Camden, New Jersey, where Walt Whitman is buried, is the poorest and most dangerous city in the United States. Chris Hedges has a dispatch in The Nation that paints an almost unbelievably dystopic portrait of a place that few Americans would recognize or ever visit. It’s a tough read, and you’d be hard pressed to find in Hedges’ story a single kernel of any version of the American dream. Joe Sacco’s accompanying illustrations would not look out of place in his graphic novels set in Palestine or Bosnia.
Once a booming city of 120,000 and industrial power that employed 36,000 in its shipyards, today Camden’s population has shrunk to 70,390. The high school dropout rate is 70 percent, Hedges reports, and unemployment is somewhere in the range of 30-40 percent. Hundreds of the homeless live in elaborate encampments, and open air drug markets represent one of the city’s few viable businesses. Despite such grim facts, Hedges writes, “The city is planning $28 million in draconian budget cuts, with officials talking about cutting 25 percent from every department, including layoffs of nearly half the police force. The proposed slashing of the public library budget by almost two-thirds has left the viability of the library system in doubt.”
Not surprisingly, Camden and its residents are mining the ruins to get by:
The city is busily cannibalizing itself in a desperate bid to generate revenue. Giant scrap piles rise in hulks along the banks of the Delaware. The piles, filled with discarded appliances, rusted filing cabinets, twisted pipes, old turbines and corrugated sheet metal, are as high as a three- or four-story house, and at their base are large pools of brackish water. A crane, outfitted with a large magnet, sways over the pile and swings scrap over to a shredding machine. A pickup and a U-Haul filled with old refrigerators, gates, screen doors and pipes are unloading in front of a small booth when we arrive.

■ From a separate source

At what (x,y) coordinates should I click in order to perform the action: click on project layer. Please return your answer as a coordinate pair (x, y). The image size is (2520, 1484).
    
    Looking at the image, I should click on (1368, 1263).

There are about twenty scrap merchants in the city, and they have created a market for the metal guts of apartments and houses. As soon as a house is empty—even if only for a few days between renters or because it is being painted—the hustlers break in and strip every pipe, radiator, screen door and window. Over the past three or four decades thousands of owners, faced with the destruction, have walked away from their properties. Camden produces a million tons of scrap a year. Its huge shredding machines in the port can chop up automobiles and stoves into chunks the size of a baseball. Ships from Turkey, China and India pull into the port and take the scrap back to smelters in their countries.
For a little perspective, the Fall 2010 issue of Global Journalist has a slideshow of a community of 2,000 residents that has sprung up in the middle of a cemetery in Manila, and the photographs and commentary of James Chance make what might otherwise seem like an unspeakably sad story look positively hopeful when considered alongside Hedges’ bleak portrait of Camden.